- [What to do] No pictures go in the copy; retype exactly the lines from the one with "901x1316 pixels. Task: Expand" through the last line of the records.
++++++
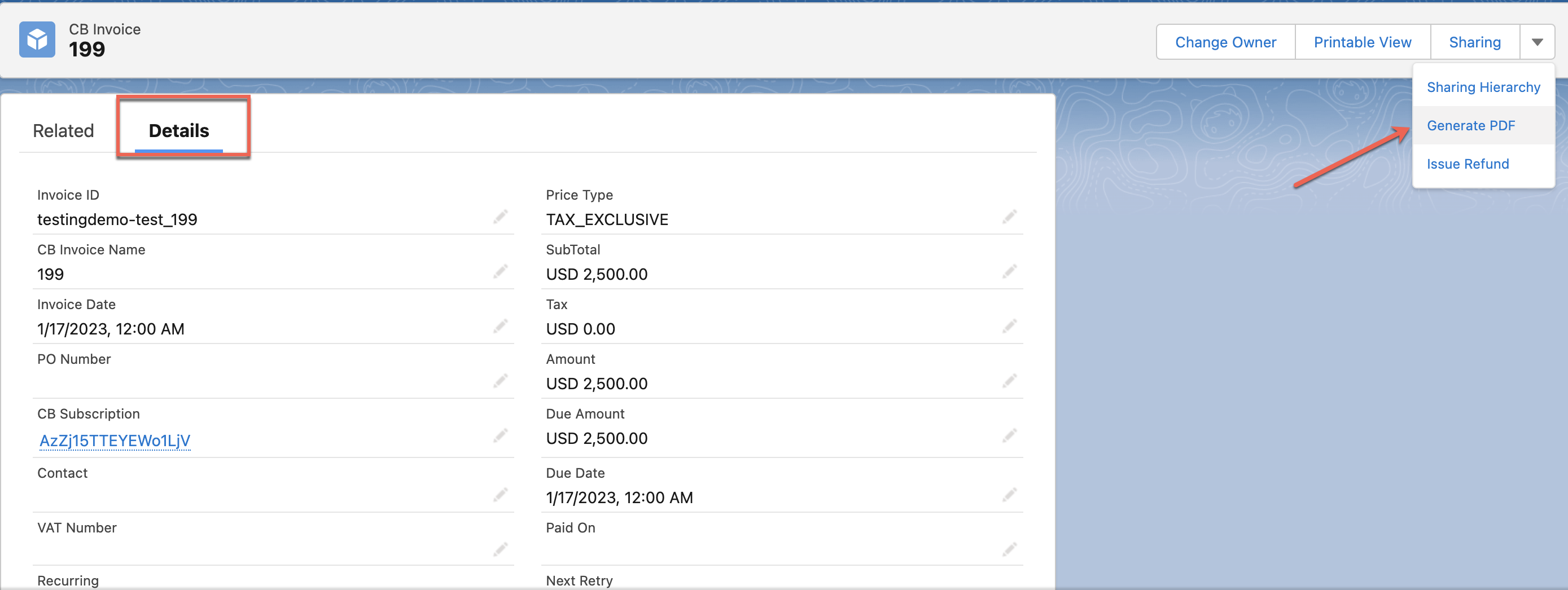The height and width of the screenshot is (590, 1568).
Task: Edit the Invoice ID field pencil icon
Action: pyautogui.click(x=500, y=217)
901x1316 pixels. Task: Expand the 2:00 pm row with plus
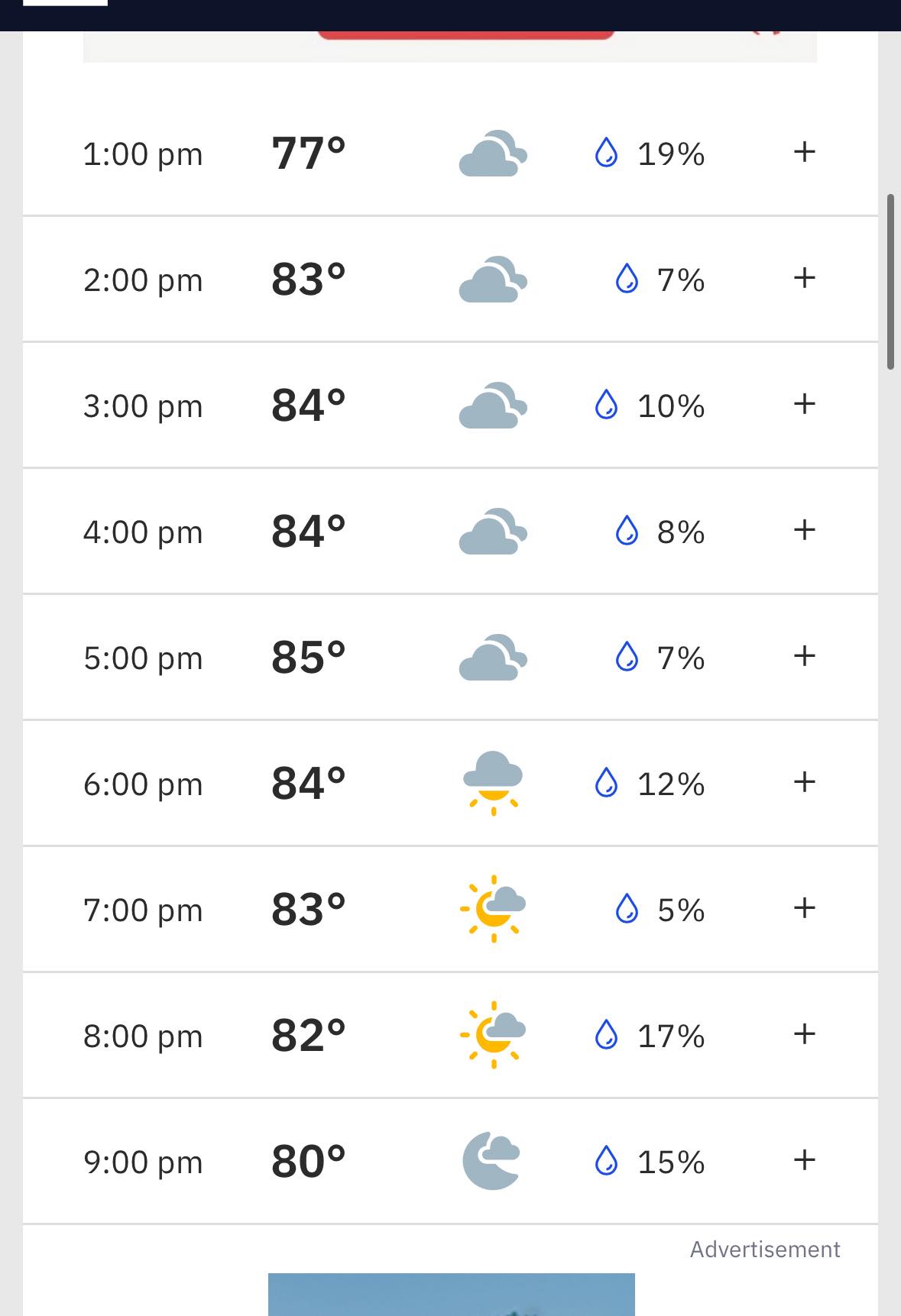tap(804, 278)
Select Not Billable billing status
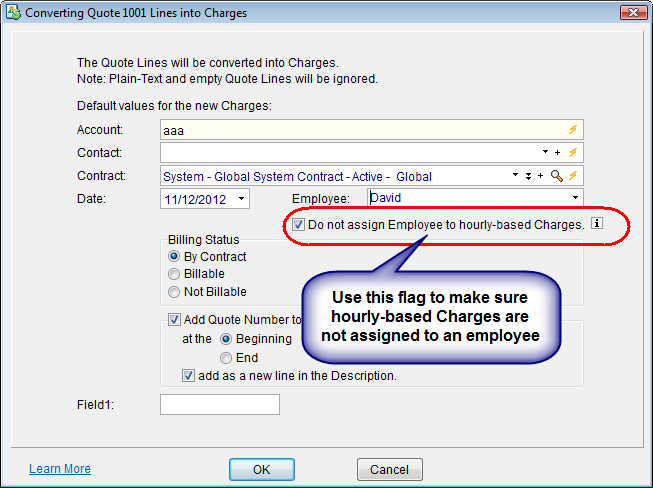Viewport: 653px width, 488px height. pos(175,292)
++++++
- [Your response]
901x1316 pixels. Task: Expand the 2:00 pm row with plus
tap(804, 278)
Select Not Billable billing status
Viewport: 653px width, 488px height. pos(175,292)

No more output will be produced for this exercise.